begin
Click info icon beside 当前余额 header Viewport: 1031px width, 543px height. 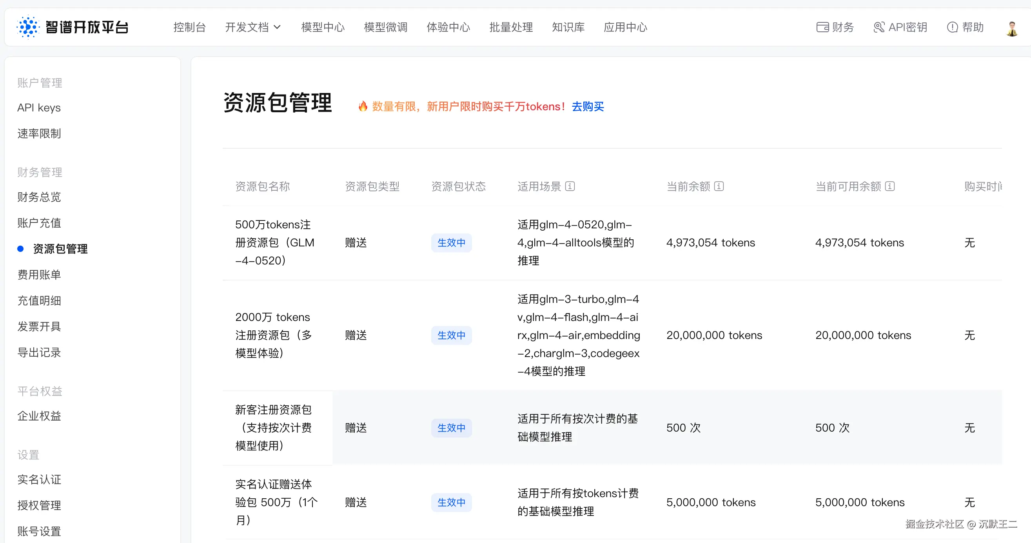pos(719,186)
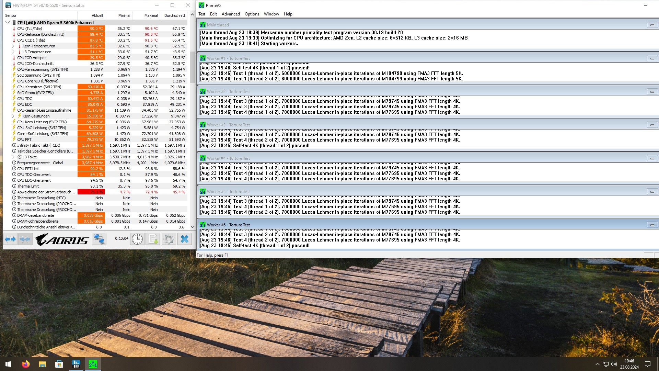Open the Test menu in Prime95
This screenshot has width=659, height=371.
[x=202, y=14]
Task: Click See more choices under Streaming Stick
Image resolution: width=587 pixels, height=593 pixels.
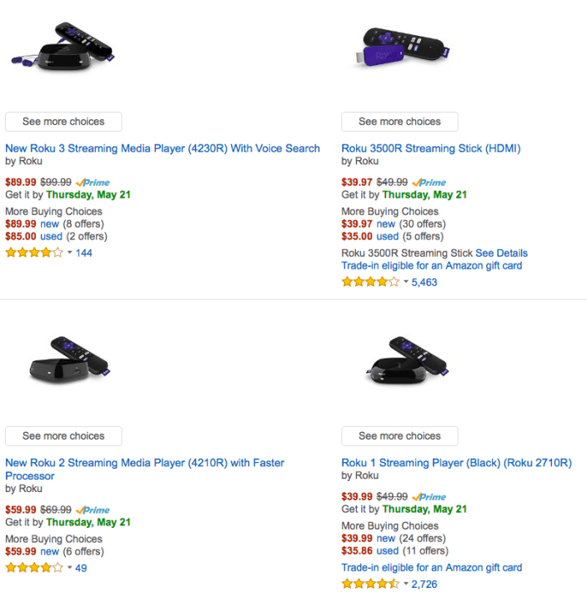Action: click(399, 122)
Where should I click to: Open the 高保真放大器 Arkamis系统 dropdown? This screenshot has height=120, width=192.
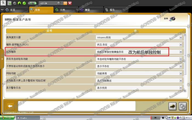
end
§ TASK TO CARRY OUT:
Quote the lines from the one containing "Task: Click See" through the end of the lines, inclusive, and leave the pictures out.

§ WORKED ANSWER:
Task: Click See more choices under Streaming Stick
Image resolution: width=587 pixels, height=593 pixels.
Action: click(399, 122)
Where should I click to: Open the 高保真放大器 Arkamis系统 dropdown? This screenshot has height=120, width=192.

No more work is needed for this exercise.